For pre- and post- award administration of NIH training grants, it is advantageous for pre-doctoral and post-doctoral (including clinical) training departments/programs of research universities to optimize and maintain their tracking of faculty mentor and trainee institutional data using a common approach to ensure accuracy and consistent reporting. A shared, curated source of faculty and trainee data is far more efficient and accurate than storing data in numerous separate ‘data pools’ across the organization.
In a decentralized approach, some organizations create/collect separate pools of data among relevant graduate and postgraduate programs across the university; others employ a centralized approach to their data management, requiring sustained and dedicated resources to maintain. We have developed and utilize a federated data collection approach that includes individual faculty, trainee, department, program, and other institutional sources, collecting the data ‘just in time’ for each submission, only seeking what has not already been collected or which needs refreshing. Periodically mining primary institutional data sources (e.g, graduate program applicant/entrant data, institution awards) eliminates the need to have the database house more than can be feasibly managed, improves data quality, and eliminates the need to repeatedly request this redundant information from faculty/departments for each submission. Over time, as this database organically grows, our goal is to continuously improve data quality and accessibility for training grant submissions while reducing overall administrative burden. In this paper, we report on our development of a database developed in REDCap (Harris et al., 2019; Harris et al., 2009), coupled with the use of NIH xTRACT for data training tables preparation and submission.
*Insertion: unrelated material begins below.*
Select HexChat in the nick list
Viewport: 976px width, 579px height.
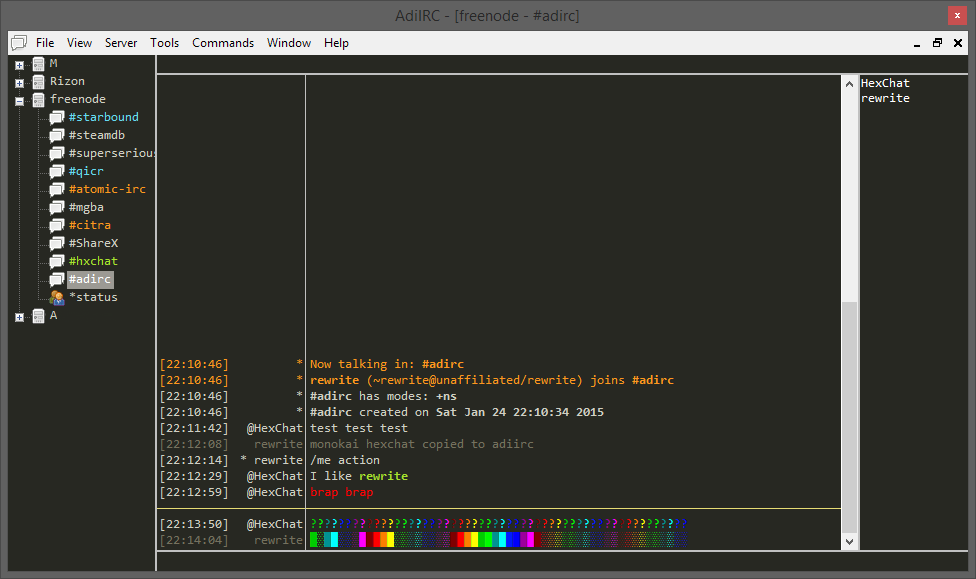pos(885,83)
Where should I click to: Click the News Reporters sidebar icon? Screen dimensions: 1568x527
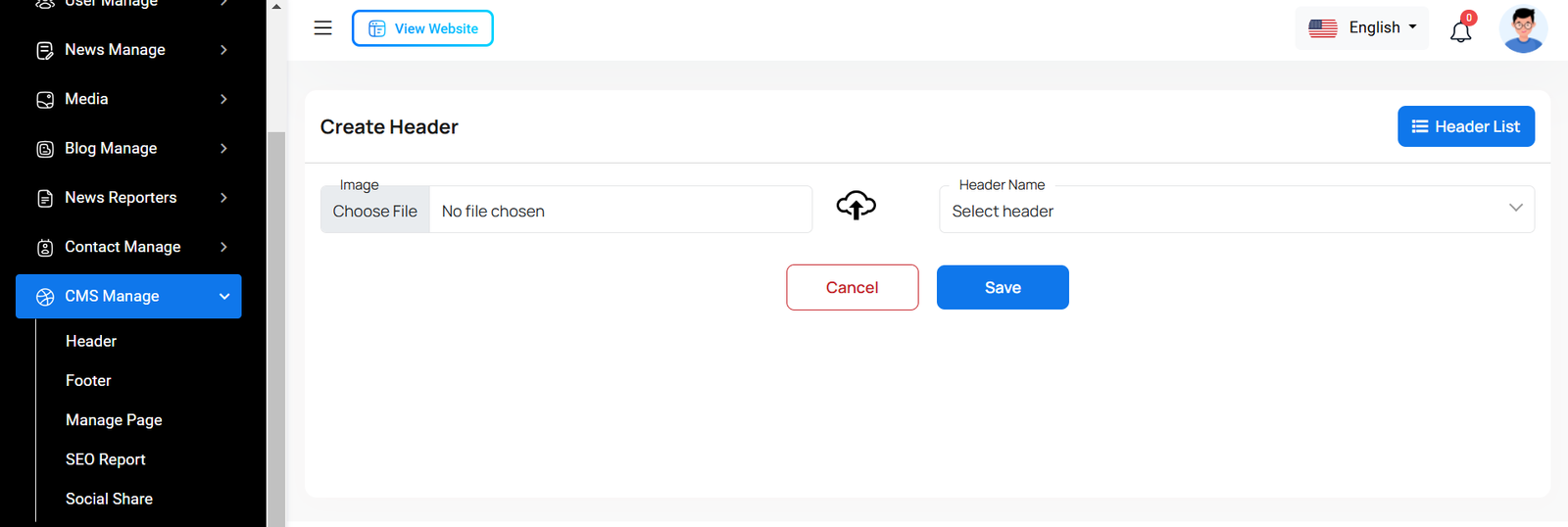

The REDCap database hierarchy begins with the faculty member information; their research support (primarily other than NIH grants data for NIH xTract Institutional Support); and their trainees. In addition, we have developed two separate REDCap databases to track predoctoral Applicants & Entrants (Table 6A) by graduate program and postdoctoral Applicants and Entrants (Table 6B) by department/program.
A secondary advantage to this federated approach is strategic. Contemplation of the composition of the participating faculty (NIH Data Training Table 2) is generally a key strategic step in designing the training program and can benefit from an early-stage draft of the NIH data tables, adding a data-driven and evidence-based approach to the program’s content and design while providing support for strategic planning of the training program. Used in this way from the outset, the optimal composition, size, balance of academic rank, and other relevant strengths of participating faculty can be shaped by the proposed program’s leadership and used to strategically showcase unique strengths and capabilities throughout the proposal while pre-emptively addressing any perceived shortfalls for which reviewers might have questions during their review.
Materials and Methods
What is REDCap?
REDCap was created in 2004 at Vanderbilt University (Harris et al., 2019; Harris et al., 2009). It originally supported a small group of clinical researchers who needed a secure data collection tool that met HIPAA compliance standards. REDCap quickly became a go-to method for supporting both single and multi-site research studies. REDCap’s developers firmly believed that nobody could know the research as well as the researcher. Therefore, a user-friendly web-based interface was introduced in REDCap to provide the researchers direct access to their data. Minimal background knowledge or technical experience is needed to use REDCap; researchers and administrators can directly manage their own projects whenever and however they wish, through any browser on any device. Additionally, users can create surveys on desired data collection points. REDCap offers intuitive design tools via a fluid user interface that eases the development of data collection instruments, including variable naming, variable types, variable categories, and linkage of variables. For the data training tables, REDCap is primarily used to store data as a database. We do not use the “survey” function; however, this function is available if needed. The “reports” function is a powerful tool in REDCap and can be used to report on all data or combinations thereof in the database. REDCap has a variety of file export options for reports as well.
What is NIH xTRACT?
Extramural Trainee Reporting and Career Tracking (xTRACT) is a module within NIH eRA Commons used by applicants, grantees, and other designated personnel to create research data training tables for inclusion in progress reports (RPPR) and new institutional training grants (see https://www.era.nih.gov/erahelp/xtract) (eRA Commons, 2017). xTRACT utilizes a related module within eRA Commons (xTrain) to include appointment and related data to pre-populate some training data for training grant renewal applications. This includes data related to trainee names, selected characteristics, institutions, grant numbers, and subsequent NIH and other HHS awards. xTRACT also allows manual entry of data not found in eRA Commons or xTrain. Manually entered information is stored in xTRACT (stored in the research training dataset [RTD]) and can be re-used when preparing subsequent training table submissions.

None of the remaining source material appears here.